**** SOURCE DOCUMENT
Golem-blogging, essay 10 of 21
The massive sets of the Prague ghetto in The Golem (1920). |
Art Direction
The Golem (1920) is divided by
intertitles into five chapters. By the end of the first chapter, the audience
has toured Prague
from the poor streets of the ghetto to the emperor’s court. The production
design is amazingly ambitious, using very different styles for the various
settings to reflect not only the characters’ wealth or lack thereof, but also
their psychological states. By contrast, the artistic design of The Cabinet
of Dr. Caligari (1919) is relatively simple, with all scenes embracing the
same expressionist aesthetic. This works well for Caligari, but the very
different approach of The Golem is equally successful, as well as
exponentially more complex.
The city streets of the Jewish ghetto, built on a
scale to rival D.W. Griffith’s great Paris
sets for Orphans of the Storm (1921) in the following year, are the most
memorable of the movie’s sets. The buildings look ancient and massive—like true
storybook structures. They tend to have rounded edges as if they were molded
out of clay themselves.
The emperor signs the decree. |
The most extreme contrast with the ghetto is found in
the design of the imperial court where the emperor resides. Ably assisted by
cinematographer Karl Freund, production designer Hans Poelzig emphasizes an
artfully balanced symmetry with the emperor’s throne at the center. Graceful
ornamental ironwork provides a royal backdrop for the throne, and soft textures
dominate the foreground. There’s only one jarring element, but it’s an
extremely important one. Note the scene where the emperor signs the decree.
********
REQUIREMENT 1
Reproduce the essay on the art direction of The Golem word for word, from beginning to end.
**** RECORDS FOR THE EXERCISE
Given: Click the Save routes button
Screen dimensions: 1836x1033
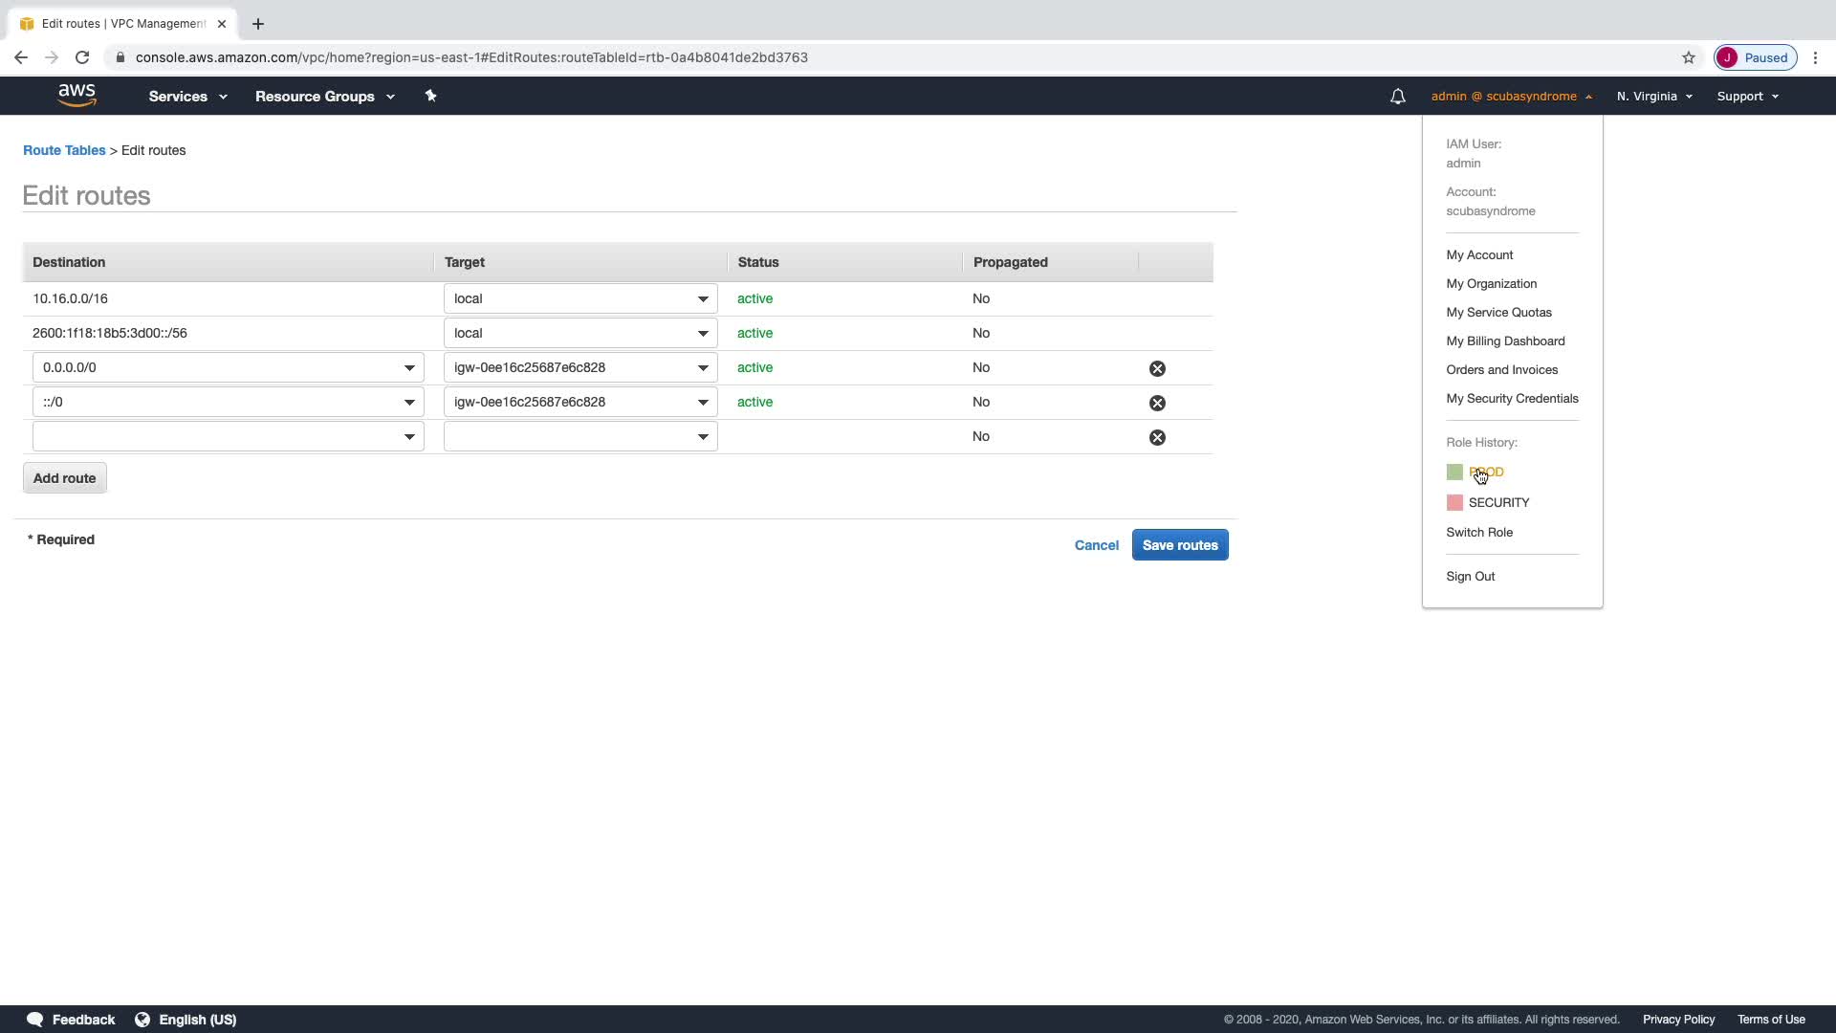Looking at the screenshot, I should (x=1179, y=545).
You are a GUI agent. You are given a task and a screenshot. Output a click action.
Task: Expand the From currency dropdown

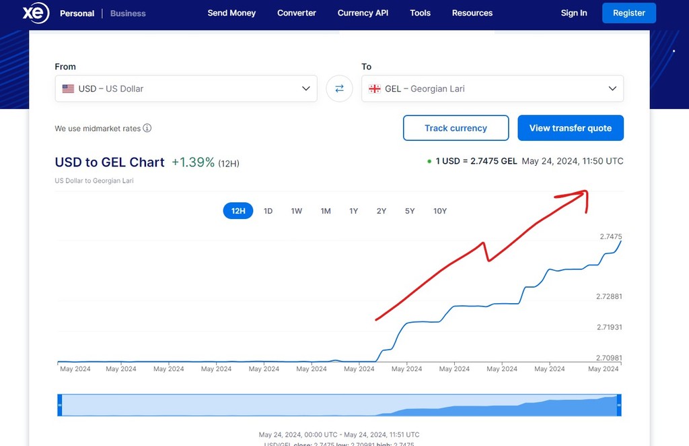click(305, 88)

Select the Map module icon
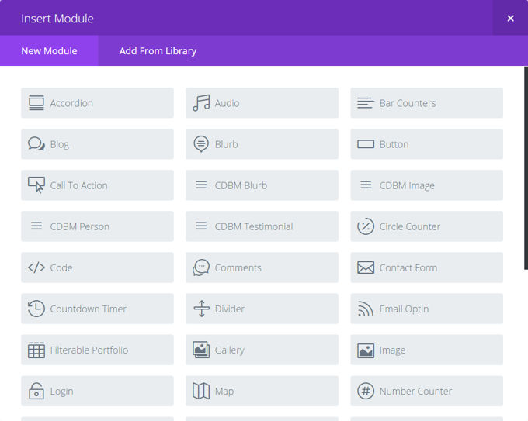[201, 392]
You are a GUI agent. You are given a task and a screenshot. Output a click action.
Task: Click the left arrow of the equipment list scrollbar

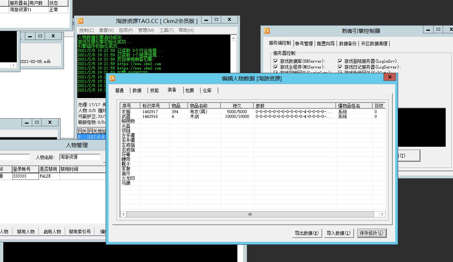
********
REQUIREMENT 2
Arrange the listing above as a Markdown table with the columns "Row" and "Listing line", one numbered row per line and blank lines omitted. Leave the pictures out of the table.

TASK RESULT 1
Golem-blogging, essay 10 of 21
The massive sets of the Prague ghetto in The Golem (1920). |
Art Direction
The Golem (1920) is divided by
intertitles into five chapters. By the end of the first chapter, the audience
has toured Prague
from the poor streets of the ghetto to the emperor’s court. The production
design is amazingly ambitious, using very different styles for the various
settings to reflect not only the characters’ wealth or lack thereof, but also
their psychological states. By contrast, the artistic design of The Cabinet
of Dr. Caligari (1919) is relatively simple, with all scenes embracing the
same expressionist aesthetic. This works well for Caligari, but the very
different approach of The Golem is equally successful, as well as
exponentially more complex.
The city streets of the Jewish ghetto, built on a
scale to rival D.W. Griffith’s great Paris
sets for Orphans of the Storm (1921) in the following year, are the most
memorable of the movie’s sets. The buildings look ancient and massive—like true
storybook structures. They tend to have rounded edges as if they were molded
out of clay themselves.
The emperor signs the decree. |
The most extreme contrast with the ghetto is found in
the design of the imperial court where the emperor resides. Ably assisted by
cinematographer Karl Freund, production designer Hans Poelzig emphasizes an
artfully balanced symmetry with the emperor’s throne at the center. Graceful
ornamental ironwork provides a royal backdrop for the throne, and soft textures
dominate the foreground. There’s only one jarring element, but it’s an
extremely important one. Note the scene where the emperor signs the decree.

TASK RESULT 2
| Row | Listing line |
|---|---|
| 1 | Given: Click the Save routes button |
| 2 | Screen dimensions: 1836x1033 |
| 3 | Looking at the screenshot, I should (x=1179, y=545). |
| 4 | You are a GUI agent. You are given a task and a screenshot. Output a click action. |
| 5 | Task: Expand the From currency dropdown |
| 6 | click(305, 88) |
| 7 | Select the Map module icon |
| 8 | [201, 392] |
| 9 | You are a GUI agent. You are given a task and a screenshot. Output a click action. |
| 10 | Task: Click the left arrow of the equipment list scrollbar |